Some further explanation of virtualized computing environments (VCEs) will now be provided. VCEs can be stored as “images.” A new active instance of the VCE can be instantiated from the image. Two familiar types of VCEs are virtual machines and containers. A container is a VCE that uses operating-system-level virtualization. This refers to an operating system feature in which the kernel allows the existence of multiple isolated user-space instances, called containers. These isolated user-space instances typically behave as real computers from the point of view of programs running in them. A computer program running on an ordinary operating system can utilize all resources of that computer, such as connected devices, files and folders, network shares, CPU power, and quantifiable hardware capabilities. However, programs running inside a container can only use the contents of the container and devices assigned to the container, a feature which is known as containerization.
PRIVATE CLOUD 406 is similar to public cloud 405, except that the computing resources are only available for use by a single enterprise.

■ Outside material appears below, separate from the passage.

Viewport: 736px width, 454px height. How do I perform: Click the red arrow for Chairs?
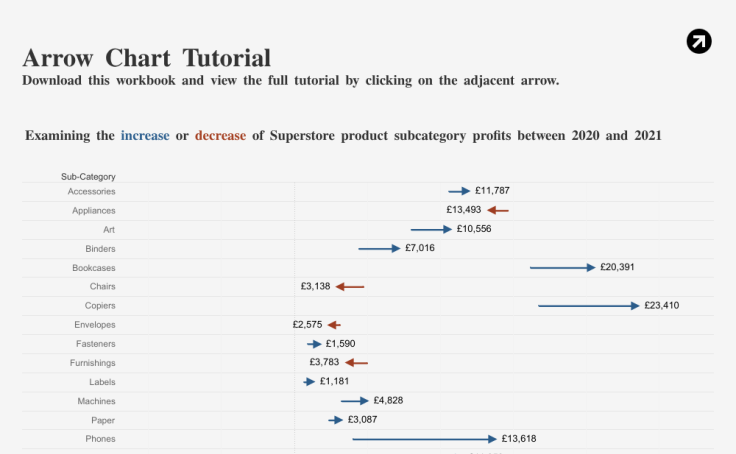point(349,286)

While private cloud 406 is depicted as being in communication with WAN 402, in other embodiments a private cloud may be disconnected from the internet entirely and only accessible through a local/private network. A hybrid cloud is a composition of multiple clouds of different types (for example, private, community or public cloud types), often respectively implemented by different vendors. Each of the multiple clouds remains a separate and discrete entity, but the larger hybrid cloud architecture is bound together by standardized or proprietary technology that enables orchestration, management, and/or data/application portability between the multiple constituent clouds. In this embodiment, public cloud 405 and private cloud 406 are both part of a larger hybrid cloud.